Why can the primes be described as the "true originals"? What's the most natural, shut-up-and-calculate, constructive way to describe primes? They are the numbers such that all positive integers \(K\) may be written as products of powers,\[

K = 2^{M_2} 3^{M_3} 5^{M_5}\dots

\] where the exponents \(M_2,M_3,M_5\) are non-negative integers.

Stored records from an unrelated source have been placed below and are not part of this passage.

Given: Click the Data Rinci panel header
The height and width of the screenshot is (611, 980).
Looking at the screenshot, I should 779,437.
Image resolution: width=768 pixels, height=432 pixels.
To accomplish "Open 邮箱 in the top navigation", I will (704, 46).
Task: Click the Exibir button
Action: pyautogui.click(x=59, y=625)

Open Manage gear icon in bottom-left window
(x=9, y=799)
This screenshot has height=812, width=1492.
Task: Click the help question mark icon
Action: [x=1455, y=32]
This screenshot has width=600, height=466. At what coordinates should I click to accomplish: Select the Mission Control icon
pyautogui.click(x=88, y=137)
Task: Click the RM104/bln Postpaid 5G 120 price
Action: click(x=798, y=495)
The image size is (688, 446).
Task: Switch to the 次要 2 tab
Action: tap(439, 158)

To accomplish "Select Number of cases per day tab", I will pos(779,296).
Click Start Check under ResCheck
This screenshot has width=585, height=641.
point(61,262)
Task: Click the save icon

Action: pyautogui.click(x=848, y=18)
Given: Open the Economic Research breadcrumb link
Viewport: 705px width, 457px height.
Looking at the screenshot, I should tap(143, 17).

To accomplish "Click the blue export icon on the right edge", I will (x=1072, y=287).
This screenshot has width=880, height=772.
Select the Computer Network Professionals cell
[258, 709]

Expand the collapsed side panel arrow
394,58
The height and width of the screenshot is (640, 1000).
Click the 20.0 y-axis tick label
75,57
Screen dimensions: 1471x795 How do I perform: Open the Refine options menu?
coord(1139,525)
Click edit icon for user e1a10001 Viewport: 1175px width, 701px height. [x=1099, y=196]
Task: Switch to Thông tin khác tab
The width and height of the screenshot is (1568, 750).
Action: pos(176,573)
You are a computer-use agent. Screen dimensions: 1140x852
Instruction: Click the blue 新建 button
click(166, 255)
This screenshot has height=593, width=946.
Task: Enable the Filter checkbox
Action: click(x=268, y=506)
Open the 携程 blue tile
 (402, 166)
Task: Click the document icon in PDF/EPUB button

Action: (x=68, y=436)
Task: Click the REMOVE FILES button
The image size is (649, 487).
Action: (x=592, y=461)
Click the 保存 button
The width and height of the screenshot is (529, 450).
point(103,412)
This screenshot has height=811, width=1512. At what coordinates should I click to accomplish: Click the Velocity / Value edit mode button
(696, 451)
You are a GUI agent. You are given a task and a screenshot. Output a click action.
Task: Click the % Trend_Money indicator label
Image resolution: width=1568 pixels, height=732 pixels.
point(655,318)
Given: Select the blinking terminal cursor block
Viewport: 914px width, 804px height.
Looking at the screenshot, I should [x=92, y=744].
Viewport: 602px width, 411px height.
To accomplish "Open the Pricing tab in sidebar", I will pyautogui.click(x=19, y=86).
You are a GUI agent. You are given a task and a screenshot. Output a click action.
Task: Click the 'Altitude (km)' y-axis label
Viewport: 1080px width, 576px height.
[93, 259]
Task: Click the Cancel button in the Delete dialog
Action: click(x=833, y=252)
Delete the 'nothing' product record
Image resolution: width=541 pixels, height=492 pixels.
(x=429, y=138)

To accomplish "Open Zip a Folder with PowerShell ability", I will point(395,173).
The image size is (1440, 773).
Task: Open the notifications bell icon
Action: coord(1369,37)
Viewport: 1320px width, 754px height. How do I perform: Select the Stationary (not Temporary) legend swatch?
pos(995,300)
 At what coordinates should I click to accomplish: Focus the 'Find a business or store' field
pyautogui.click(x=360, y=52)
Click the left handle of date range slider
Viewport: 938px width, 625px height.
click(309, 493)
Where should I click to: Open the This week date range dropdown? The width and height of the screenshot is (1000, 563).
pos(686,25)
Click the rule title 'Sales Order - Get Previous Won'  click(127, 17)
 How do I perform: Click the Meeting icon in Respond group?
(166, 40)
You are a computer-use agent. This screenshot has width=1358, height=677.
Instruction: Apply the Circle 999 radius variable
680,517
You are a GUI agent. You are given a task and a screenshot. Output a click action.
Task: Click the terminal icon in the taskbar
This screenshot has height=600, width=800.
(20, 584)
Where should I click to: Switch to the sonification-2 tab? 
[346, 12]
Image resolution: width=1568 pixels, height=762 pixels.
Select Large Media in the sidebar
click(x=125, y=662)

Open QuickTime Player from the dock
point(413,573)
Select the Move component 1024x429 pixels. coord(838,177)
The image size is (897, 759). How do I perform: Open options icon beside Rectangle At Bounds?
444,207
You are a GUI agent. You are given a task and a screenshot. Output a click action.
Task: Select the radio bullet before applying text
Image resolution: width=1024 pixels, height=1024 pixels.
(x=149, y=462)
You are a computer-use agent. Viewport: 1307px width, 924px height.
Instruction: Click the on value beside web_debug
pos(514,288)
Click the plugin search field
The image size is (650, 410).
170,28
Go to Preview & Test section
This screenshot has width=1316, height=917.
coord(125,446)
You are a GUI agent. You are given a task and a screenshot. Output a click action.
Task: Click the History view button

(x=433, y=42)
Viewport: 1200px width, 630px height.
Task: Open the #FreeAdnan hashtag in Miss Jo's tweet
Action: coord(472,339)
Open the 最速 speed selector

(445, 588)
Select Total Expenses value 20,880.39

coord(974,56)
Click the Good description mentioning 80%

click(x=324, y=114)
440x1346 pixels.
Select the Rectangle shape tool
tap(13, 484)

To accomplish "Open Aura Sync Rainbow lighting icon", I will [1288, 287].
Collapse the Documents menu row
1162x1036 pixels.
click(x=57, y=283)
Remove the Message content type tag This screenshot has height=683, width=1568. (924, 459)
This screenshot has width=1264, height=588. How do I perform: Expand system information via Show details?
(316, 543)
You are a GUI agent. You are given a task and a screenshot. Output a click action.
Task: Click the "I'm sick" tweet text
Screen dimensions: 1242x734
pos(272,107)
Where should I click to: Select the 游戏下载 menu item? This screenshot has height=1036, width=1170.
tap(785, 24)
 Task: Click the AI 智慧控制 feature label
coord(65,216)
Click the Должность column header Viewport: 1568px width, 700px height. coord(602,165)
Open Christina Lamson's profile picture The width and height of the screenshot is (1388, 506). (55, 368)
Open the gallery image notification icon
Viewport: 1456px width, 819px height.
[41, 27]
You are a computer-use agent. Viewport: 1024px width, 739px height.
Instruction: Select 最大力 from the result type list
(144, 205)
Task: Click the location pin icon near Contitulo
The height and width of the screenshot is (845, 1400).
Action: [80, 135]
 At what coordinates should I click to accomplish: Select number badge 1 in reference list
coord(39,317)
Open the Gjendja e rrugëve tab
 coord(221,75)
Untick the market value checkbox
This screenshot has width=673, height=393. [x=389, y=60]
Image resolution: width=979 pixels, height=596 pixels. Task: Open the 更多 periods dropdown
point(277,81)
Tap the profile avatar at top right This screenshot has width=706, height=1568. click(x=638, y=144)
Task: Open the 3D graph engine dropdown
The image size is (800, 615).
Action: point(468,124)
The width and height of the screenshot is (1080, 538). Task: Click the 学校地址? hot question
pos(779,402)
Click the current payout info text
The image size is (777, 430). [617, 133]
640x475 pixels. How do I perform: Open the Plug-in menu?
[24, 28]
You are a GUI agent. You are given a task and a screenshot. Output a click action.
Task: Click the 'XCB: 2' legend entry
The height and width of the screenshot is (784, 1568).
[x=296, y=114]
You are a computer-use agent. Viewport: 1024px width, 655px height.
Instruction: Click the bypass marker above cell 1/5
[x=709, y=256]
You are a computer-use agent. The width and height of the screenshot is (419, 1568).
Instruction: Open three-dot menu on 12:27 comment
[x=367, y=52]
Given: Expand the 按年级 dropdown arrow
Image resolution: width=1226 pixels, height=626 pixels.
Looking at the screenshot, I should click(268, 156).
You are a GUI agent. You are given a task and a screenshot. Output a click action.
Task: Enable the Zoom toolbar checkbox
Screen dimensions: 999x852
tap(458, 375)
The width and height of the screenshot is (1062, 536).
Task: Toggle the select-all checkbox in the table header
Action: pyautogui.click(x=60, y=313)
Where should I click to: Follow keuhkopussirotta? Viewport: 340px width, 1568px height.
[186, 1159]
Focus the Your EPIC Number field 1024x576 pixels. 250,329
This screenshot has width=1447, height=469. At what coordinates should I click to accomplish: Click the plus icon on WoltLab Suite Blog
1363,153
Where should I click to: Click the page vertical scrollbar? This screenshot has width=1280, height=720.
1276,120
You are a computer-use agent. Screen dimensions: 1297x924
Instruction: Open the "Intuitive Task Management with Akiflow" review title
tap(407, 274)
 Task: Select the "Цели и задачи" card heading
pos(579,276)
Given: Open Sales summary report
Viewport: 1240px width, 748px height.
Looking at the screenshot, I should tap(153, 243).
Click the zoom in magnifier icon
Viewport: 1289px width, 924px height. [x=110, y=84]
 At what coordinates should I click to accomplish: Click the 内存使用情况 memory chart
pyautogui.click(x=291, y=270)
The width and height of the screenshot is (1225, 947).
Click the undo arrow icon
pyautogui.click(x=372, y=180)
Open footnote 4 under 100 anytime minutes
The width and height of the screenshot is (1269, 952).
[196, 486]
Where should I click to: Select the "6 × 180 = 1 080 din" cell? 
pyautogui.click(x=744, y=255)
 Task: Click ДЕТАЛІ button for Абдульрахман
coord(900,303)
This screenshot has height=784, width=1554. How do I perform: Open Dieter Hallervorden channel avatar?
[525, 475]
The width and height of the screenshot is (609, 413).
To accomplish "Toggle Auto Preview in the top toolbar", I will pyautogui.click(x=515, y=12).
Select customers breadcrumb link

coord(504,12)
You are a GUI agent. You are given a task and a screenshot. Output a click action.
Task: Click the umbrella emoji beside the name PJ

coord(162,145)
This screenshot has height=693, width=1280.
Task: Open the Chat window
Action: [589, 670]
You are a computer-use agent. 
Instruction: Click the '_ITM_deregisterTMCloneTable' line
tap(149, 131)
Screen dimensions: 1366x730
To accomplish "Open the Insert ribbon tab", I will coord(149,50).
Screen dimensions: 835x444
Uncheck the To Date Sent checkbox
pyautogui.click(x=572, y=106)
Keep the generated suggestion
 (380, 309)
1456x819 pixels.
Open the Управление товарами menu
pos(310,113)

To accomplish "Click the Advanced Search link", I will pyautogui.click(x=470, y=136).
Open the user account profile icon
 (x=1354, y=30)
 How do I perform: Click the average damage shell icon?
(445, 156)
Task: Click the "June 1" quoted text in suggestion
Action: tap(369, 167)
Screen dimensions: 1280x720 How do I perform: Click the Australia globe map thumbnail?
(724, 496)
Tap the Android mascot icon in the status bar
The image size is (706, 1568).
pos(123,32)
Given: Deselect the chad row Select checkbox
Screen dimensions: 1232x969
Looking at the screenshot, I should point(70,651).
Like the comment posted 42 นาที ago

Imagine that you replace the numbers \(2,3,5,\dots\) by others, like \(2.1,2.9,4.8,\dots\). What will be "less prime" about such a set relatively to the "true original" primes? Well, it's simple. If you produce the set of products of powers\[

\{K; K = p_1^{M_{p,1}} p_2^{M_{p,2}} p_3^{M_{p,3}}\dots \}

\] where the exponents \(M_{p,1},M_{p,2},\dots\) are again going over non-negative integers, you get "something less pure" than the set of all positive integers. You will obtain another set. The positive integers you obtain as the products of powers of the "true original" primes are equally spaced; all the products of powers of the "fake" primes fail to be equally spaced.

(I introduced new symbols \(M_{p,1}\) etc. where the letter \(p\) only indicates that the following integer isn't a prime itself but rather a label distinguishing different primes – which may be fake primes.)

What's special about the equally spaced set of numbers? Well, if there are electric charges sitting at points \(K\) from the set above and they repel each other (there is a repulsive potential energy \(E\) in between pairs of them), they will try to repel each other to become equally spaced. So define this energy \(E\) in some way as a function of all the "candidate primes"\[

E = E(p_1,p_2,p_3,\dots)

\] Maybe the function contains just pairwise interactions, maybe it also includes interactions that depend on individual variables \(p_i\) only, maybe the charges of \(p_i\) with higher values of \(i\) are smaller to make \(E\) more convergent, and maybe the details don't quite matter.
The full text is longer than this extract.